▶ **Exercise brief**:
Restate the following records word for word without images.

(Saved entries)
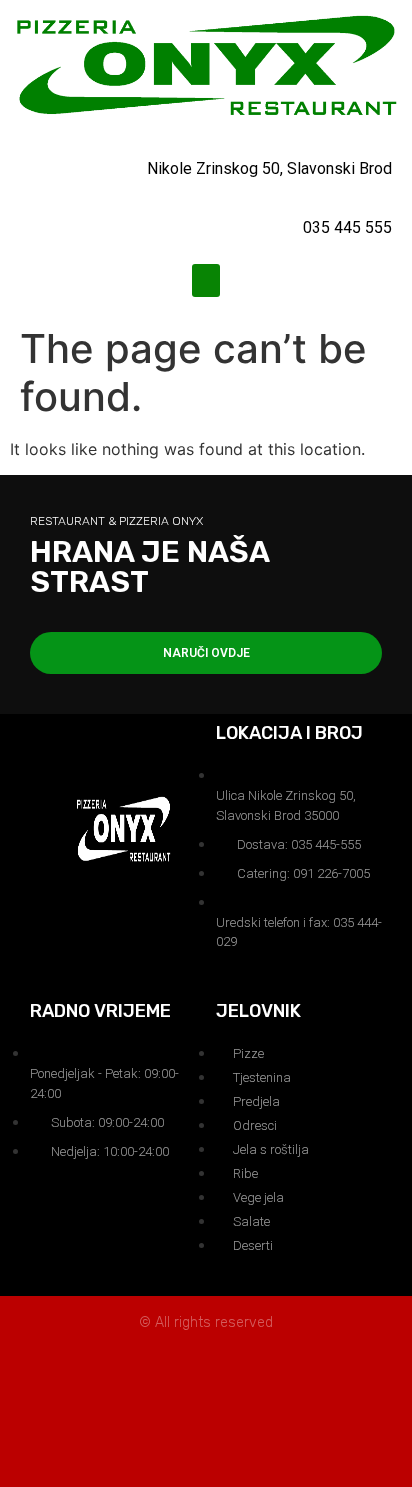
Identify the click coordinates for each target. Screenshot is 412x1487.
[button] (206, 280)
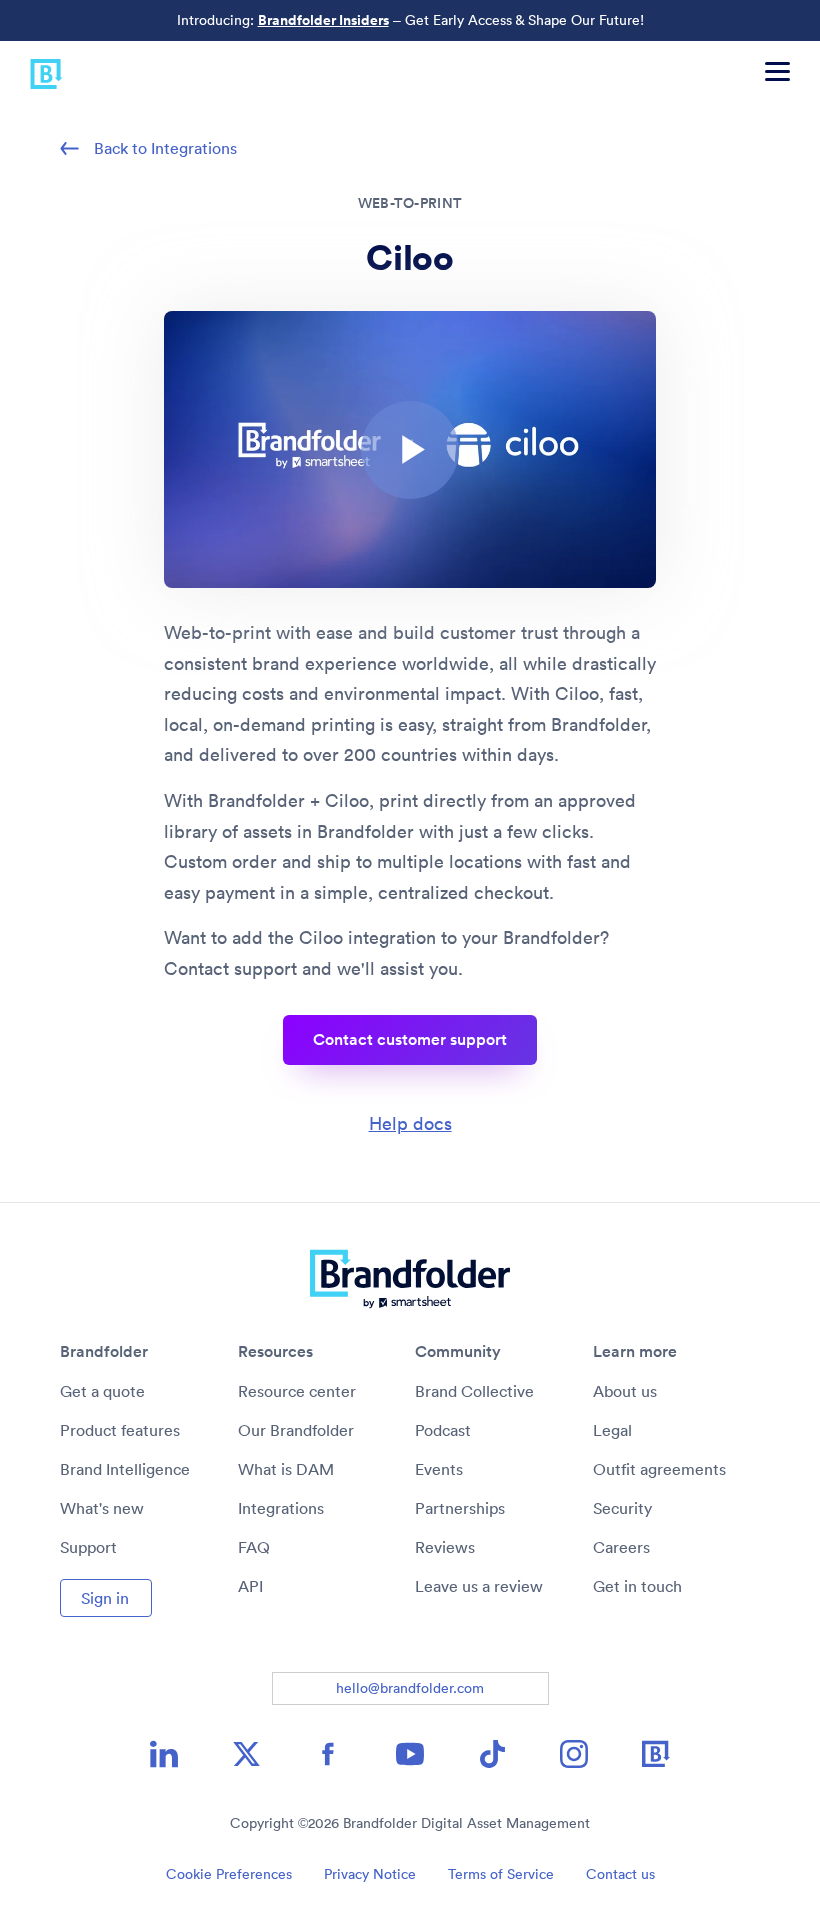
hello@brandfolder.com (410, 1688)
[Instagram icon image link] (574, 1754)
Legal (612, 1430)
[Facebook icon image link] (328, 1754)
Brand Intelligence (125, 1469)
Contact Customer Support (410, 1039)
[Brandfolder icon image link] (656, 1754)
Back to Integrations (165, 148)
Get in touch (637, 1586)
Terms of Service (501, 1874)
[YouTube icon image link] (410, 1754)
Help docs (410, 1123)
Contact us (620, 1874)
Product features (120, 1430)
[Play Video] (410, 450)
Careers (621, 1547)
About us (625, 1391)
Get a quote (102, 1391)
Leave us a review (479, 1586)
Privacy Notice (370, 1874)
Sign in (105, 1598)
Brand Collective (474, 1391)
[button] (410, 449)
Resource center (297, 1391)
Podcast (443, 1430)
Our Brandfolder (296, 1430)
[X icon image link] (246, 1754)
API (250, 1586)
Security (622, 1508)
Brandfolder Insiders (323, 20)
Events (439, 1469)
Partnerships (460, 1508)
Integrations (281, 1508)
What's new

▶ **Answer to this problem**:
Identify the click coordinates for each target. Screenshot is 412x1487.
[button] (206, 280)
hello@brandfolder.com (410, 1688)
[Instagram icon image link] (574, 1754)
Legal (612, 1430)
[Facebook icon image link] (328, 1754)
Brand Intelligence (125, 1469)
Contact Customer Support (410, 1039)
[Brandfolder icon image link] (656, 1754)
Back to Integrations (165, 148)
Get in touch (637, 1586)
Terms of Service (501, 1874)
[YouTube icon image link] (410, 1754)
Help docs (410, 1123)
Contact us (620, 1874)
Product features (120, 1430)
[Play Video] (410, 450)
Careers (621, 1547)
About us (625, 1391)
Get a quote (102, 1391)
Leave us a review (479, 1586)
Privacy Notice (370, 1874)
Sign in (105, 1598)
Brand Collective (474, 1391)
[button] (410, 449)
Resource center (297, 1391)
Podcast (443, 1430)
Our Brandfolder (296, 1430)
[X icon image link] (246, 1754)
API (250, 1586)
Security (622, 1508)
Brandfolder Insiders (323, 20)
Events (439, 1469)
Partnerships (460, 1508)
Integrations (281, 1508)
What's new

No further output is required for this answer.